A mil quilômetros de Lima, montado em um cavalo e sob um chapéu de palha de aba larga, um professor de escola rural desafia o status quo peruano. Pedro Castillo segue de Chota (Cajamarca) ao Palácio do Governo como vencedor do primeiro turno das eleições presidenciais do Peru, realizadas no domingo. As elites da sociedade de Lima, berço do poder do país sul-americano e origem dos cinco últimos presidentes, acordaram na segunda-feira de ressaca eleitoral nocauteadas pela presença do mais incômodo de todos os candidatos ao seu ecossistema. O professor sindicalista de viés radical, que não liderou as pesquisas até a última semana, chega às portas da presidência com o lema “já basta de pobres em um país rico”.

Pedro Castillo Terrones, de 51 anos, nasceu em Cajamarca, uma região andina das mais pobres do Peru. O professor, terceiro de uma família de nove irmãos, conseguiu em 1995 sua vaga como professor de ensino primário em uma escola de sua região, mas sempre teve pretensões políticas. Como líder regional do partido Peru Possível desde 2005, era um completo desconhecido no restante do país até 2017. Nesse ano, um enorme protesto de professores, que exigiam aumentos salariais pela instalação da avaliação periódica dos docentes, paralisou as aulas durante 75 dias em quase todo o Peru. Castillo se colocou à frente das mobilizações e desde então mais ninguém voltaria a esquecer seu nome.

● DADOS DE ORIGEM:
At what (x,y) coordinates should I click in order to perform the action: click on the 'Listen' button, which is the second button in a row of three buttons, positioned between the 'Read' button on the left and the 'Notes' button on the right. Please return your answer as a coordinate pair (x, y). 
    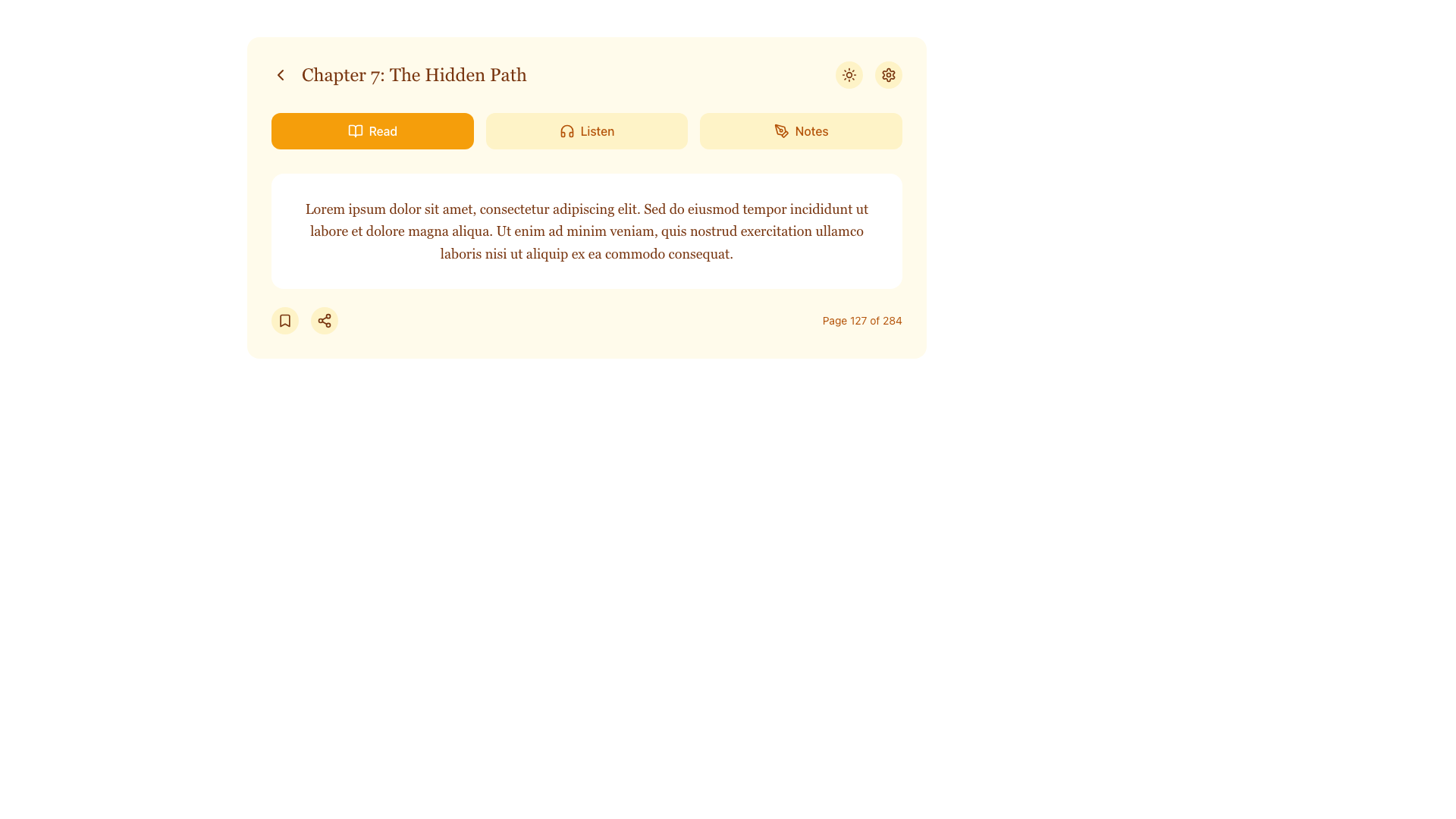
    Looking at the image, I should click on (585, 130).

● OBJETIVO: Segundo o trecho sobre Pedro Castillo, por quantos dias o protesto de professores de 2017 paralisou as aulas?

● RESULTADO DO EXERCÍCIO: Por 75 dias.